Laboratoire d'Informatique de Paris Nord

UMR 7030, Université Paris 13, 99 avenue Jean-Baptiste Clément, 93430 Villetaneuse

up13 cnrs

Calin: Combinatorics, ALgorithmics, INteractions

The CALIN team brings together researchers with skills in a variety of aspects of combinatorics (analytic, bijective, geometric, and algebraic). They are interested in the complexity of algorithms, with a focus on determining their behaviour on average or in distribution. They also have an interest in the fine-grained analysis of data structures, and study problems of physics with a distinct combinatorial flavour, or apply methods from physics to combinatorial problems. The team is organised into two subgroups: one of them focuses on the analysis of algorithms and combinatorial structures, and the other is devoted to the interactions between combinatorics, geometry and physics.

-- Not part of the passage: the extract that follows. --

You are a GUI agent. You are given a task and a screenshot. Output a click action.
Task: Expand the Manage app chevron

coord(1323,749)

The research is organised along two main axes.

First Axis : Analysis of algorithms and combinatorial structures

The first axis concerns the Theory of Algorithms, and their rigorous analysis, mainly performed through the statistical understanding of the arising random structures and their asymptotics.  We investigate all of those combinatorial structures that are multivalent and omnipresent in Theoretical Computer Science: words, with their link to monoid, ring and group theory; graphs and trees, appearing e.g. as search trees, or as networks, or transition structures in automata; random walks and other dynamics on such graphs; partitions and permutations... Our methods are bijective, probabilistic, or arising from an analytic approach through generating functions and singularity analysis, along the research line pioneered by Philippe Flajolet.

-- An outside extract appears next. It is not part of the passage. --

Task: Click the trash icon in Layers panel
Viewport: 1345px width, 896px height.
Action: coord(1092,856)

Second Axis: Combinatorial Physics

A second axis is oriented towards what could be called ``Combinatorial Physics'', i.e. a cross-fertilisation of fields within Theoretical Physics and Theoretical Computer Science (with a problem--method exchange in both directions), of which a master example is the combinatorics of graphs and diagrams, based on Hopf Algebras, fundamental for the rigorous understanting of the Renormalisation procedure in a family of toy models in Quantum Field Theory.  In such
a subject the synergy of the members of the team is crucial, as competences of Algebra (such as Representation Theory or Lie Groups) and some background of theoretical physics are an essential complement to tools more specific to combinatorics, such as Lyndon words or symmetric functions, along the research line pioneered by Marcel-Paul Schützenberger.